Por duas décadas Greta Garbo foi a atriz mais famosa do cinema mudo, algo difícil de manter em Hollywood. Foi a estrela de filmes como Terra de Todos (1926), que foi iniciado por Stiller e concluído por Fred Niblo (1874-1948), A Carne e o Diabo, de 1927, Love, de 1927 e o Beijo, de 1929, de Jacques Feyder (1885-1948). Seu jeito diferente de atuar encantava, pois atuava através de seu rosto, olhos, mãos, seu andar curvado e sua sutileza.

Um dos filmes de maior sucesso de sua estrondosa carreira foi Grande Hotel, de 1932, onde tornou famosa a frase: "I want to be alone". Temia-se que o dinheiro gasto com os altos salários jamais pudesse ser recuperado nas bilheterias, o resultado, no entanto, foi sucesso extremo, culminando com o Oscar de Melhor Filme de 1932.

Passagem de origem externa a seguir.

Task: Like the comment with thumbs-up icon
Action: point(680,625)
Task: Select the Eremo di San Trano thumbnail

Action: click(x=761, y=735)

Garbo foi colecionando boas críticas e indicações ao Oscar de Melhor Atriz com grandes sucessos como A Dama das Camélias (1936) e Ninotchka (1939), porém jamais conquistou a estatueta da Academia, a não ser um prêmio honorário que recebeu quando já tinha abandonado as telas.

Aos 36 anos de idade, após Duas Vezes Meu, de 1941, abandonou o cinema. Muitas teorias foram criadas a partir da desistência de Garbo de atuar. Das tentativas de retorno que houveram, nenhuma a trouxe definitivamente de volta ao cinema. A crítica a incomodava, seus “tutores” não eram muito compreensivos e Garbo acabou não retornando mais à atuação.

Apesar do mito Greta Garbo ter sido um grande obstáculo às suas tentativas de retorno ao cinema, ela acabou se apaixonando pela arte e adquiriu muitas obras em suas viagens pelo mundo. Seus últimos anos foram vividos reclusos em um apartamento de sete quartos em Nova Iorque. Sempre solitária, evitava a todo custo contato com a imprensa. Em 15 de abril de 1990, faleceu no New York Hospital, por causa de complicações geradas por uma pneumonia.